Earliest breast cancer risky for some women, study suggests
Almost 240,000 women receive diagnoses of invasive breast cancer each year. But the new study, published in JAMA Oncology, found that treatment beyond a lumpectomy didn’t improve survival rates.
About 60,000 women are diagnosed with DCIS each year, according to the American Cancer Society. She questioned whether those women who were treated and ended up dying of breast cancer anyway had been misdiagnosed. However, the current study conducted by researchers at the Harvard TH Chan School of Public Health in Boston has said that consuming alcohol even in moderate amount can be harmful.

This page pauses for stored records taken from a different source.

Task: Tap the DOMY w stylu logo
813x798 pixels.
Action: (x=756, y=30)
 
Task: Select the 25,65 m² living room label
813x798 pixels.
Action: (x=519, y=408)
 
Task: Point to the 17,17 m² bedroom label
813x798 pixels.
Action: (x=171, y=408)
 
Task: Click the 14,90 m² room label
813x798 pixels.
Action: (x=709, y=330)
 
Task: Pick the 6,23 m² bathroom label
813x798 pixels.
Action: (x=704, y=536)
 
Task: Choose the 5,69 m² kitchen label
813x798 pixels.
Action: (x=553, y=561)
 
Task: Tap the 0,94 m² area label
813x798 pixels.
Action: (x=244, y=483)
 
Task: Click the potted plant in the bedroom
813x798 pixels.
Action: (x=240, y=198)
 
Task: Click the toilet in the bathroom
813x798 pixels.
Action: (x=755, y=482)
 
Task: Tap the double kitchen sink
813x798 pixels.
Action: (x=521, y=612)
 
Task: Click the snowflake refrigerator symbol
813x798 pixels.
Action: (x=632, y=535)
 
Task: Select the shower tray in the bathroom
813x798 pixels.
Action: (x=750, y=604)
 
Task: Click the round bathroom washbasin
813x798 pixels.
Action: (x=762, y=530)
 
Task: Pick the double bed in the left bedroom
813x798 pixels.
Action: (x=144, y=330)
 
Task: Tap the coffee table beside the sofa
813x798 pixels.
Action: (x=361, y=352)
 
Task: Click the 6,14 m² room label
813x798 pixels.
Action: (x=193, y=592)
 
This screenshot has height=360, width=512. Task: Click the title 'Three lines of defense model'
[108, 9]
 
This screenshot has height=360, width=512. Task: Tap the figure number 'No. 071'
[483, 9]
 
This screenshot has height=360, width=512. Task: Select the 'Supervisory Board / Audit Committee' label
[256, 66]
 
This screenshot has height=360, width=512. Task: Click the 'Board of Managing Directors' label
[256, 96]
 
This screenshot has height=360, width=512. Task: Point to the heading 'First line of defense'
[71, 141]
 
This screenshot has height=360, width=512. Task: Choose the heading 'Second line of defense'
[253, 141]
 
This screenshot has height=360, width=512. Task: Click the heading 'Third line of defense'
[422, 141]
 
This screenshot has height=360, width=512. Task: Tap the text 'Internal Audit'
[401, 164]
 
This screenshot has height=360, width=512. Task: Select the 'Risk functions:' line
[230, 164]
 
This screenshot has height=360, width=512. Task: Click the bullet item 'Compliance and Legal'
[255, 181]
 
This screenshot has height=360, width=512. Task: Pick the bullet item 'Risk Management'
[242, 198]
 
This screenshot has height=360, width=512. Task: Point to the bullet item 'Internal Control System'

In fact, a National Cancer Institute working group in 2013 recommended that the name “carcinoma” be removed from DCIS to highlight the fact that the lesions aren’t quite malignant, and therefore may not need the more aggressive treatment that cancers would warrant.

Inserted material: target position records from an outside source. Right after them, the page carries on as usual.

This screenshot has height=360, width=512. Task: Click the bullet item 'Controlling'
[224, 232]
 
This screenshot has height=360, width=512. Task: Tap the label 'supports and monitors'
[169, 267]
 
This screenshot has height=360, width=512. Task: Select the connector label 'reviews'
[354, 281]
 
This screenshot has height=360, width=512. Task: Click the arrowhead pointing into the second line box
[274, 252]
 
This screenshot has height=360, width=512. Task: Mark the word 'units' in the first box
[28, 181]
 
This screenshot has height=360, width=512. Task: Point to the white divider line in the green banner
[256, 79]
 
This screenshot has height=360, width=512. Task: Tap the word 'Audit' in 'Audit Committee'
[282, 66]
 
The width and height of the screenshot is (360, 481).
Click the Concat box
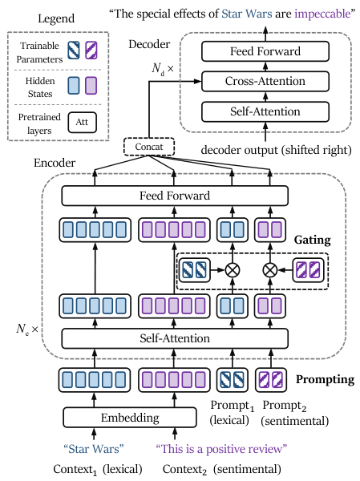[x=149, y=147]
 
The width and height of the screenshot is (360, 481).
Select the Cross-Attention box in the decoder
[x=265, y=81]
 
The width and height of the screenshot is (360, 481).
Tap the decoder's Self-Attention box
[x=265, y=111]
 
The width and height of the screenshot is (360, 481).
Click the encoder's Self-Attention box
[x=175, y=338]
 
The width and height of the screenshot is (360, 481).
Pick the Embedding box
[x=130, y=418]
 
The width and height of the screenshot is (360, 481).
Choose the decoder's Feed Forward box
[x=265, y=51]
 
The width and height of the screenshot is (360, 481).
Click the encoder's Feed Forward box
[x=175, y=196]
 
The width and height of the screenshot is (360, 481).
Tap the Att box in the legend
[x=83, y=123]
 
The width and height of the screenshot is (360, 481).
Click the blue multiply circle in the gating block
[x=233, y=270]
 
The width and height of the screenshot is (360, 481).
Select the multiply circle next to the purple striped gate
[x=270, y=270]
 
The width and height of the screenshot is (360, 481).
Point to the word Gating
[x=313, y=240]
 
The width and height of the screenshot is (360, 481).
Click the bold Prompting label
[x=325, y=379]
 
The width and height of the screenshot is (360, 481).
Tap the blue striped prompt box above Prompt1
[x=232, y=380]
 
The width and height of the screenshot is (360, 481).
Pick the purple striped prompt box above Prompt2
[x=271, y=380]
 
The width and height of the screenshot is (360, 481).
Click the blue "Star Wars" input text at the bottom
[x=94, y=449]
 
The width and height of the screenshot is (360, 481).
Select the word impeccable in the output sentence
[x=322, y=14]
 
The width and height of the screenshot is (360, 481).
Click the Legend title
[x=56, y=18]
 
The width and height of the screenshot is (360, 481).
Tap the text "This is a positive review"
[x=221, y=449]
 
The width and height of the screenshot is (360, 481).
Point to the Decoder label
[x=149, y=44]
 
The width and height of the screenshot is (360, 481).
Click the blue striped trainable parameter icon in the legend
[x=74, y=51]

Many women are receiving unnecessary treatment for a condition that is sometimes called Stage 0 breast cancer, the findings of a new Canadian study suggest.
The researchers calculated the 10- and 20-year breast cancer-specific mortality rate for the women, comparing them with those of women among the general US population.
But the study has also found that though there is a minimal risk of all cancers, breast cancer risk have significantly increased, whether the woman is a smoker or not. A total of 517 women died of breast cancer following a DCIS diagnosis (average follow-up, 7.5 years; range, 0-23.9 years) without experiencing an in-breast invasive cancer prior to death.
The study reported that among men who had never smoked, there was no risk of alcohol-related cancers.
“This paper effectively redefines our understanding of the early stages of breast cancer and shows that the cancerous behavior is present very early on”, adds Dr. Narod.
The study revealed that men who said they drank alcohol moderately but on a daily basis had a higher risk of cancer than their peers who drank less or no alcohol only when they associated alcohol with cigarettes. “The other idea is that certain cancers, which are estrogen-related, such as breast – alcohol can also raise estrogen levels”. They are: the Health Professionals Follow-up Study for men and the Nurses’ Health Study for women. In addition to breast cancer, doctors looked for trends relating to colorectum, liver, oral cavity, pharynx, larynx, and esophagus cancers.
Researchers say the mortality rate for women with DCIS is “too low to justify toxic therapy.” In his analysis, women who were treated with lumpectomy and radiation reduced their risk of recurrence from 4.9% to 2.5%.